> TEXT PROVIDED
# # #

PostgreSQL Under Load: Practical Tuning on General-Purpose VMs

A practical, production‑minded checklist for tuning PostgreSQL 13–16 on general‑purpose VMs: OS/FS basics, key config, autovacuum, checkpoints, pooling, and query/index fixes.

PostgreSQL Under Load: Practical Tuning on General-Purpose VMs

You don’t need exotic hardware to make Postgres fast. Most gains come from a clean baseline, sane OS settings, and a handful of parameters matched to your workload. This guide is a practical, production‑minded checklist for teams running PostgreSQL 13–16 on general‑purpose virtual machines.

Ground Rules

Measure first, change second. Always capture a baseline before tuning:

QPS and latency percentiles (p50/p95/p99)
CPU steal/iowait, load average
Buffer/cache hit ratios, WAL write rate
Top queries by time and I/O

Useful tools: pg_stat_statements, auto_explain, Prometheus exporter + Grafana, and (PG16+) pg_stat_io.

VM & OS Baseline

CPU & memory. Watch CPU steal time; if it’s >2–3% sustained, move or resize. On big VMs (≥16 vCPU/64 GB), keep NUMA simple and set THP off.

Storage & filesystem. Prefer NVMe/SSD. Use ext4 or xfs with noatime; consider discard=async for SSD TRIM.

# /etc/fstab example
UUID=...  /var/lib/postgresql  ext4  rw,noatime,discard  0 2

I/O scheduler. NVMe defaults to none (good). On SSD/SAS, mq-deadline is a solid choice.

cat /sys/block/nvme0n1/queue/scheduler

Kernel sysctl (sane defaults). Create /etc/sysctl.d/99-postgres.conf:

vm.swappiness = 1
vm.dirty_background_ratio = 5
vm.dirty_ratio = 15
vm.overcommit_memory = 2
vm.overcommit_ratio = 95
kernel.sched_migration_cost_ns = 5000000

sudo sysctl --system

Data Layout

Keep WAL and data on the same fast SSD/NVMe unless you truly have a separate fast device for WAL. Spreading to slow disks usually hurts.

# # #

> DATASET ROWS
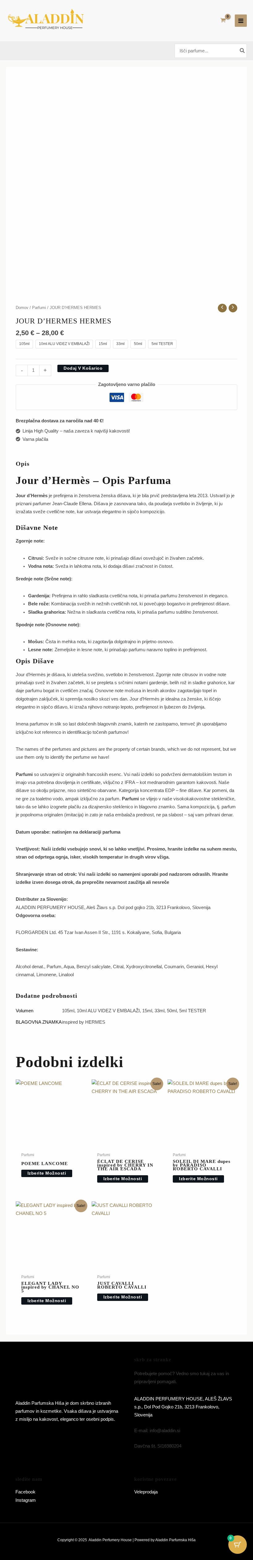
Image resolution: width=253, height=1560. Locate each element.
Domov (22, 307)
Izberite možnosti (46, 1173)
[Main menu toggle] (241, 20)
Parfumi (39, 307)
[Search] (242, 51)
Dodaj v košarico (83, 368)
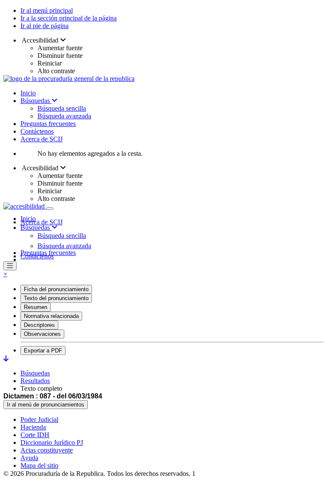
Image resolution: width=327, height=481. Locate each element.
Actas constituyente (46, 450)
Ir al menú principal (46, 10)
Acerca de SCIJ (41, 139)
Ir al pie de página (44, 25)
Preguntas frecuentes (48, 123)
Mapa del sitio (39, 465)
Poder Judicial (39, 419)
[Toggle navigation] (49, 208)
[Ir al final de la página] (6, 358)
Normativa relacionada (51, 316)
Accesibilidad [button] (40, 40)
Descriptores (39, 325)
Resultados (35, 380)
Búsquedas (36, 100)
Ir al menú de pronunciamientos (45, 404)
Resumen (35, 307)
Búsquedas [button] (36, 227)
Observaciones (42, 334)
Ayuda (29, 457)
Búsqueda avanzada (64, 116)
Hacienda (33, 427)
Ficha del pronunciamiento (56, 289)
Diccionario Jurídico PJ (51, 442)
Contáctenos (37, 131)
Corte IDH (34, 434)
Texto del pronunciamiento (56, 298)
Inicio (28, 93)
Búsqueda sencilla (61, 108)
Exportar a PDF (43, 350)
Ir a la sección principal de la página (68, 18)
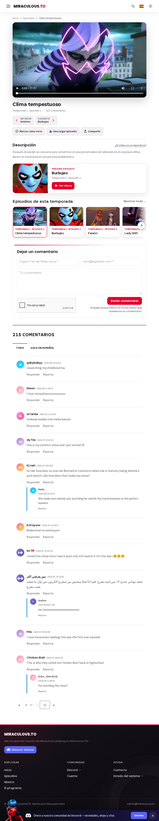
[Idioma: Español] (141, 6)
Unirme (138, 815)
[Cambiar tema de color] (150, 6)
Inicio (16, 18)
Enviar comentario (124, 301)
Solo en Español (42, 348)
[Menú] (8, 6)
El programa (13, 788)
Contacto (120, 770)
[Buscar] (133, 6)
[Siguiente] (141, 225)
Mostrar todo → (135, 201)
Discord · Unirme (23, 750)
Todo (20, 348)
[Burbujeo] (30, 178)
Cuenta (72, 776)
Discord (74, 770)
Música (9, 782)
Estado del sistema (128, 776)
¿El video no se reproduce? (130, 145)
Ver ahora (65, 185)
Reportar (48, 374)
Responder (33, 374)
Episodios (29, 18)
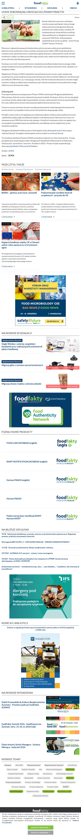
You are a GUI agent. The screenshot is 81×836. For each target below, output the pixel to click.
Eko (40, 769)
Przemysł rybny (52, 787)
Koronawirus (47, 774)
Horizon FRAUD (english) (18, 480)
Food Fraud (70, 769)
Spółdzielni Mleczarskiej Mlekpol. (24, 146)
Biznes (77, 17)
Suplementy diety (33, 791)
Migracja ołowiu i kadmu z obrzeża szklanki (21, 383)
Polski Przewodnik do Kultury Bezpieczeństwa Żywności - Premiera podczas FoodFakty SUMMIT (23, 705)
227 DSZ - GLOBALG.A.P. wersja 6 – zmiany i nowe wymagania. (27, 553)
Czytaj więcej (7, 217)
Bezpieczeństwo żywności (54, 765)
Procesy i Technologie (32, 782)
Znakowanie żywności (40, 796)
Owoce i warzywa (44, 778)
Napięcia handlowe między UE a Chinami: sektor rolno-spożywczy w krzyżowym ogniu (21, 245)
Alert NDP (19, 765)
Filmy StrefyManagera (54, 769)
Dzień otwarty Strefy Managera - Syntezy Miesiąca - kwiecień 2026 (21, 745)
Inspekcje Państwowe (24, 169)
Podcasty (70, 778)
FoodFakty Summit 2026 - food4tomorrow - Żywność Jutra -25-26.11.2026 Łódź (22, 725)
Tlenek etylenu (48, 791)
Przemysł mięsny (50, 782)
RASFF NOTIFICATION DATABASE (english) (27, 461)
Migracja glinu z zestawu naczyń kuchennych (22, 365)
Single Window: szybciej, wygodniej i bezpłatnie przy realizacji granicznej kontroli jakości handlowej (22, 346)
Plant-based (58, 778)
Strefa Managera (16, 791)
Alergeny (8, 765)
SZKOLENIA (52, 8)
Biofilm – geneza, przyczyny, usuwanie (19, 192)
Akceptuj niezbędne (39, 833)
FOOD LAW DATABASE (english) (22, 443)
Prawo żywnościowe (13, 782)
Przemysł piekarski (36, 787)
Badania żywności (33, 765)
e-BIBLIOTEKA (8, 8)
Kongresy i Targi (33, 774)
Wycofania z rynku (64, 791)
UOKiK (11, 151)
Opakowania (28, 778)
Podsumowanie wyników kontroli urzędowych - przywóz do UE (56, 194)
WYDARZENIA (31, 8)
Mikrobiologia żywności (64, 774)
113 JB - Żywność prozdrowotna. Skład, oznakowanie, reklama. (27, 547)
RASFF (66, 787)
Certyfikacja (72, 765)
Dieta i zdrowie (12, 769)
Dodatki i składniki (28, 769)
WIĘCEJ (73, 8)
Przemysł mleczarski (43, 169)
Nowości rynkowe (14, 778)
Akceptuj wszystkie (39, 827)
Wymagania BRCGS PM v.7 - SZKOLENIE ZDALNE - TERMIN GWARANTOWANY (36, 542)
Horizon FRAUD (14, 498)
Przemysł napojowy (18, 787)
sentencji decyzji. (57, 133)
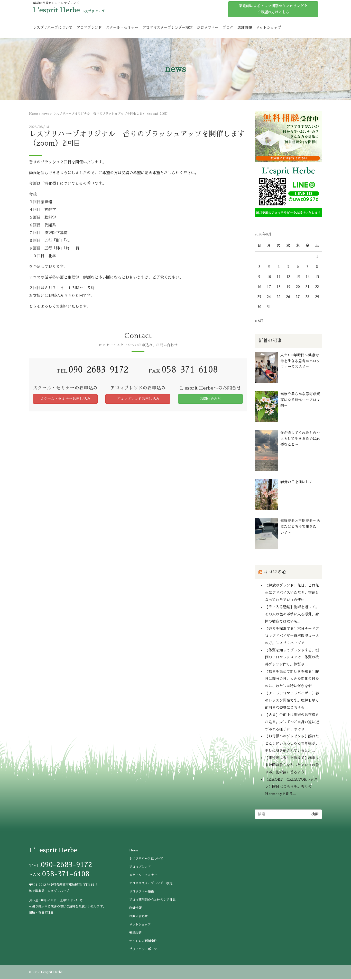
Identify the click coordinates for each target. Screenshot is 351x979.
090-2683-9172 (98, 369)
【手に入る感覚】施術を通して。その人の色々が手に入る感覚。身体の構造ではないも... (292, 614)
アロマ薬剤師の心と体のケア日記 (152, 899)
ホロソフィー (207, 27)
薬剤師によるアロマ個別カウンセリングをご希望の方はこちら (273, 9)
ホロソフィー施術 (141, 891)
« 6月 (259, 321)
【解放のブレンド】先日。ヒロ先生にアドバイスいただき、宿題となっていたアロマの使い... (292, 593)
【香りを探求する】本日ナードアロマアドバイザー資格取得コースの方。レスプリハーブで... (292, 636)
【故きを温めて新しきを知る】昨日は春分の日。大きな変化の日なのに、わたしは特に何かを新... (292, 679)
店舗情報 (244, 27)
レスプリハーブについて (52, 27)
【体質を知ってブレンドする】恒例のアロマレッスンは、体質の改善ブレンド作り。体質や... (292, 657)
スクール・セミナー (122, 27)
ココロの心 (275, 572)
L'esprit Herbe (56, 10)
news (45, 113)
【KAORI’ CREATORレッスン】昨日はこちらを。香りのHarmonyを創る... (291, 787)
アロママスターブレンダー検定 (167, 27)
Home (33, 113)
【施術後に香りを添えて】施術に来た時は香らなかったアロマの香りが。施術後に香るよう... (292, 765)
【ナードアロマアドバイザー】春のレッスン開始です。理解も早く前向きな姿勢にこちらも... (292, 700)
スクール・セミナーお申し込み (65, 399)
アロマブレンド (89, 27)
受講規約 (135, 932)
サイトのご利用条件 (143, 940)
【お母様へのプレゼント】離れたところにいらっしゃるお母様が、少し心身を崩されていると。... (292, 743)
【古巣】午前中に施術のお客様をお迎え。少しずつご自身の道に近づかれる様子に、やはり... (292, 722)
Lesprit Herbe (52, 972)
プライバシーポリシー (144, 949)
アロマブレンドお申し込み (138, 399)
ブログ (228, 27)
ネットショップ (268, 27)
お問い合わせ (210, 399)
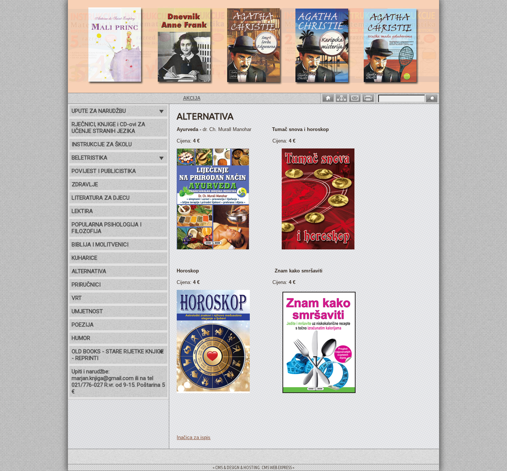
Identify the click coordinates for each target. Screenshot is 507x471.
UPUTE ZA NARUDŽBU (99, 111)
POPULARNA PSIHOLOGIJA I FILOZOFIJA (106, 228)
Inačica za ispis (193, 437)
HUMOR (81, 338)
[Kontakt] (355, 97)
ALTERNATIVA (89, 271)
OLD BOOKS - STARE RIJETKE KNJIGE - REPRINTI (118, 355)
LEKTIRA (82, 211)
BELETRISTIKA (89, 157)
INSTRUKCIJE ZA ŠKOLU (102, 144)
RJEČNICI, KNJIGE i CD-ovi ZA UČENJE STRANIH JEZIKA (108, 127)
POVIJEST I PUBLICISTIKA (104, 171)
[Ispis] (369, 97)
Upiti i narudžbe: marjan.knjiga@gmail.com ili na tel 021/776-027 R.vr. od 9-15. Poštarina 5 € (118, 381)
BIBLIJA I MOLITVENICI (100, 244)
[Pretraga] (432, 99)
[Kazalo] (342, 97)
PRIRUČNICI (86, 284)
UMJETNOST (87, 311)
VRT (77, 298)
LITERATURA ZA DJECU (101, 197)
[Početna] (329, 97)
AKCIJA (180, 98)
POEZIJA (83, 324)
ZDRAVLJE (85, 184)
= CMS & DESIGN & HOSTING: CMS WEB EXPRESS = (253, 467)
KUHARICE (84, 258)
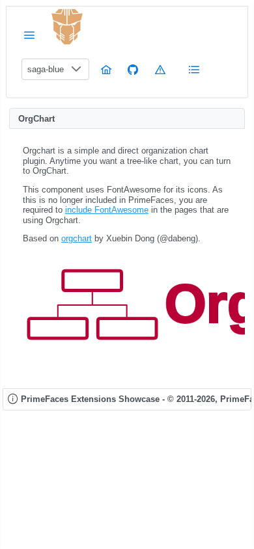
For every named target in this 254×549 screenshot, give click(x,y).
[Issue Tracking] (160, 69)
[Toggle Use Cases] (194, 69)
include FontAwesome (106, 210)
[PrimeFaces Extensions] (67, 27)
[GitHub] (132, 69)
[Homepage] (106, 69)
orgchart (76, 238)
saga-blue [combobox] (45, 69)
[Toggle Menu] (29, 35)
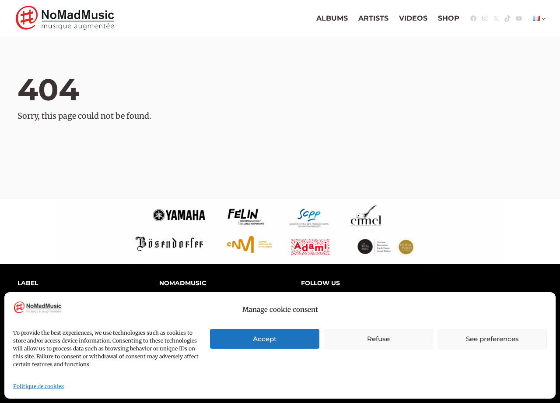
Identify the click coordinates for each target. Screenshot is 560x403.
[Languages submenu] (544, 18)
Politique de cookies (38, 386)
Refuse (378, 339)
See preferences (492, 339)
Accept (264, 339)
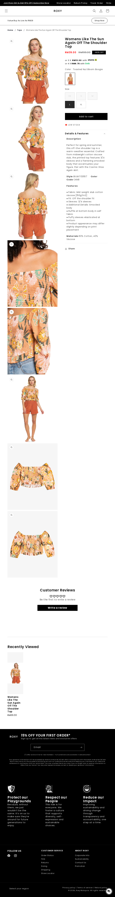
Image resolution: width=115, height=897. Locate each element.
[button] (6, 11)
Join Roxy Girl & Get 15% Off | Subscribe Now (26, 2)
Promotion (80, 866)
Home (10, 30)
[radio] (70, 79)
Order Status (47, 855)
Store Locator (64, 3)
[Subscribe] (81, 747)
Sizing (44, 866)
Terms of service (85, 887)
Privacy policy (68, 887)
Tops (19, 30)
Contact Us (80, 862)
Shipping (45, 869)
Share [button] (71, 248)
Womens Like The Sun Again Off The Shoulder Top (48, 30)
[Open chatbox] (109, 891)
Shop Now (99, 20)
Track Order (96, 3)
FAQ (43, 859)
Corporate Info (82, 855)
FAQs (108, 3)
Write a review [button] (57, 608)
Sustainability (82, 859)
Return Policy (80, 3)
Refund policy (101, 887)
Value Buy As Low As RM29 (20, 20)
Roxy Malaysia (82, 890)
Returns (45, 862)
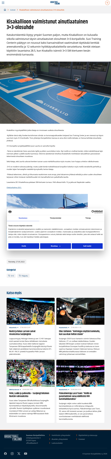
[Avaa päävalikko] (3, 3)
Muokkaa (54, 246)
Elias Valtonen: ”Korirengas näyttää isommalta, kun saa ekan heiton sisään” (79, 333)
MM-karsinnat (14, 389)
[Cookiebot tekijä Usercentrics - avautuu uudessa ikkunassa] (93, 211)
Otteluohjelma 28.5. (14, 187)
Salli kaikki (87, 246)
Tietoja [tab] (88, 218)
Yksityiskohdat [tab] (55, 218)
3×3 (12, 276)
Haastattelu (63, 327)
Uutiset (12, 10)
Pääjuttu (25, 276)
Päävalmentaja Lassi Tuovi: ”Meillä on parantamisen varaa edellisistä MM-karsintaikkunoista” (75, 396)
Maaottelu (13, 327)
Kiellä (24, 246)
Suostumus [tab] (23, 218)
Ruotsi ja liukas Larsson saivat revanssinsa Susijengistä (22, 333)
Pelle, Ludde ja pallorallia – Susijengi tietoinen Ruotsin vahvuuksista (29, 395)
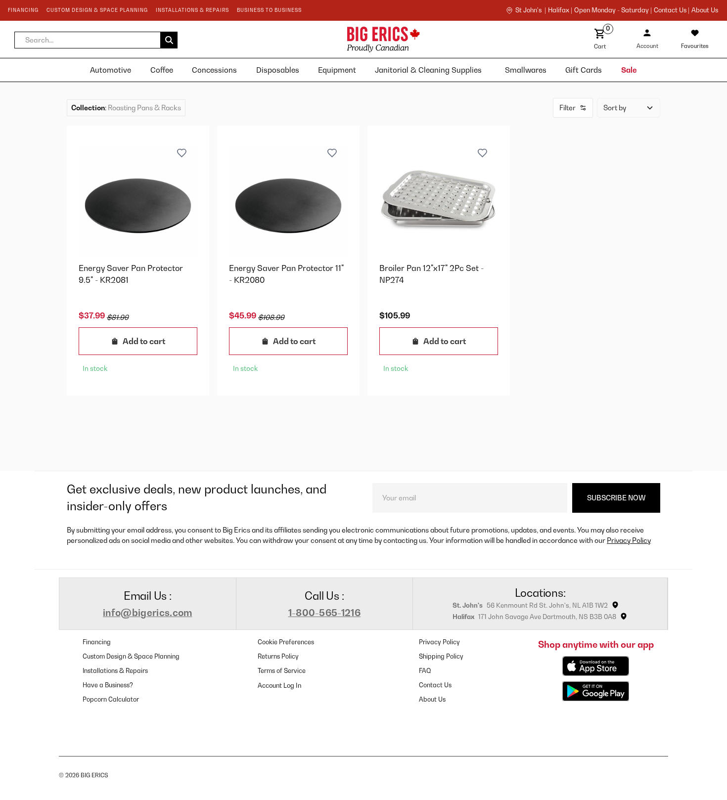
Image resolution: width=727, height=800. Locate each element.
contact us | (671, 10)
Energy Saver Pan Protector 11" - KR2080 (286, 274)
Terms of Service (282, 670)
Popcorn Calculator (111, 699)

# # #

> INSTRUCTION
Pull out the passage of the PostgreSQL tuning guide from "sudo sysctl --system" up to and including "disks usually hurts.", word for word. The data is separate material, unrelated to the PostgreSQL tuning guide.

> RIGHT ANSWER
sudo sysctl --system

Data Layout

Keep WAL and data on the same fast SSD/NVMe unless you truly have a separate fast device for WAL. Spreading to slow disks usually hurts.